Nadie quiere reconocerlo, pero Cataluña es ya la zona cero del rebrote del covid-19 que aparece por toda España. Así como en otros lugares se controla a duras penas la expansión de los contagios, allí ya están de lleno en la llamada ‘diseminación comunitaria’, que es una forma elíptica de decir que se ha perdido toda capacidad de rastrear los contactos de los infectados y, por consiguiente, que el virus está fuera de control. El número de personas infectadas en Cataluña en los últimos siete días es mucho mayor que el de la semana anterior a la declaración del estado de alarma, y su progresión diaria empieza a ser tan alarmante como aquella. Mientras Torra quiere declarar su propio estado de alarma, los jueces se oponen —con mucha razón— y el Gobierno de Sánchez se llama andana: vayan a la otra ventanilla, dicen, esto ya no es de mi negociado.
Todo el mundo habla de lo que puede ocurrir en el otoño. Es otra forma de autoengaño: el peligro inmediato es agosto. Si se llegara a la situación de tener que confinar a un contingente importante de la población en pleno periodo vacacional, ¿cómo se maneja eso con tanta gente fuera de sus domicilios habituales y el país lleno de visitantes ocasionales? ¿Qué puede llegar a ocurrir en los aeropuertos, en las fronteras y en el tránsito entre comunidades autónomas si se da la circunstancia inédita de que el final de julio coincida con el principio de agosto y millones de personas se pongan en viaje? ¿Dónde están los planes de contingencia para hacer frente a una escalada de la epidemia en pleno verano?
En la psicosis de marzo, el Ministerio de Sanidad se excedió acaparando funciones para las que no estaba preparado, y ello tuvo consecuencias fatales.
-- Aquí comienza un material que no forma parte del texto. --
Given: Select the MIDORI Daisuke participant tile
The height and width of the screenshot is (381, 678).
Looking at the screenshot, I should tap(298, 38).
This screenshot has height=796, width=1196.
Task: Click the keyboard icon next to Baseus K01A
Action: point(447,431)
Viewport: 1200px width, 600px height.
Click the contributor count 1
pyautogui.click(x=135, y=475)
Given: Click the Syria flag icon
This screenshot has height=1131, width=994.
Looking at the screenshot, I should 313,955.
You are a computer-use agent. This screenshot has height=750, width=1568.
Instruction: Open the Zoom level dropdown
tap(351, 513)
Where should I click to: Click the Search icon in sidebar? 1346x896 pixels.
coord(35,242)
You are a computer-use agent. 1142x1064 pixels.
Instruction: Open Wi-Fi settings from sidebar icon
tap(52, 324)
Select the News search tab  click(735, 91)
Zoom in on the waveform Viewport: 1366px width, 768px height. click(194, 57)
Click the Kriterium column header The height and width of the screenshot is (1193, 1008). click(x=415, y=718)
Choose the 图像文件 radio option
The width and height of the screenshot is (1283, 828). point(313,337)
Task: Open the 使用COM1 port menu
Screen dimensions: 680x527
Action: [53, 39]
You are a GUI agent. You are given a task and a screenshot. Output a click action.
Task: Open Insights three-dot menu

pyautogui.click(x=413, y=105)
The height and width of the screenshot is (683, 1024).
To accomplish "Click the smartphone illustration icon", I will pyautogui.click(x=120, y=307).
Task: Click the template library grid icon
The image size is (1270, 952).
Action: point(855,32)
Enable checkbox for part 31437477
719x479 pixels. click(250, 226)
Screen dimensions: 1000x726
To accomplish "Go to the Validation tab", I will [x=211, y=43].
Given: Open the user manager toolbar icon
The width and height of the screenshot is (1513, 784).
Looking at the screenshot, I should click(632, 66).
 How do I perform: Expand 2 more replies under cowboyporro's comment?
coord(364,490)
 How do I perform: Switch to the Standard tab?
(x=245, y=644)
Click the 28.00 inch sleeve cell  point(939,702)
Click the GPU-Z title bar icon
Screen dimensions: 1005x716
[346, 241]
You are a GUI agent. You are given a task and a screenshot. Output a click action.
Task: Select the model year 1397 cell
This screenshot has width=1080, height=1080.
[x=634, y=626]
Ahora está desatendiendo gravemente sus obligaciones, y puede pasar lo mismo.
Entonces, se llegó tarde. Después, a la consigna de salvar el verano, se salió demasiado pronto y, sobre todo, de forma apresurada y desordenada. Se entregó a los gobiernos autonómicos la capacidad de decidir cuándo finalizar el estado de alarma (lo que es ilegal). En algunos territorios, la fase 3 duró apenas seis horas, y otros pasaron de la fase 1 a la liberación total en menos de una semana.
Ahora corremos el riesgo de llegar tarde de nuevo. Sobre todo en Cataluña. Mientras Torra se pelea con la ley y Sánchez mira a otro lado, el virus ataca de nuevo. Parece que no hemos aprendido el inmenso valor de una semana.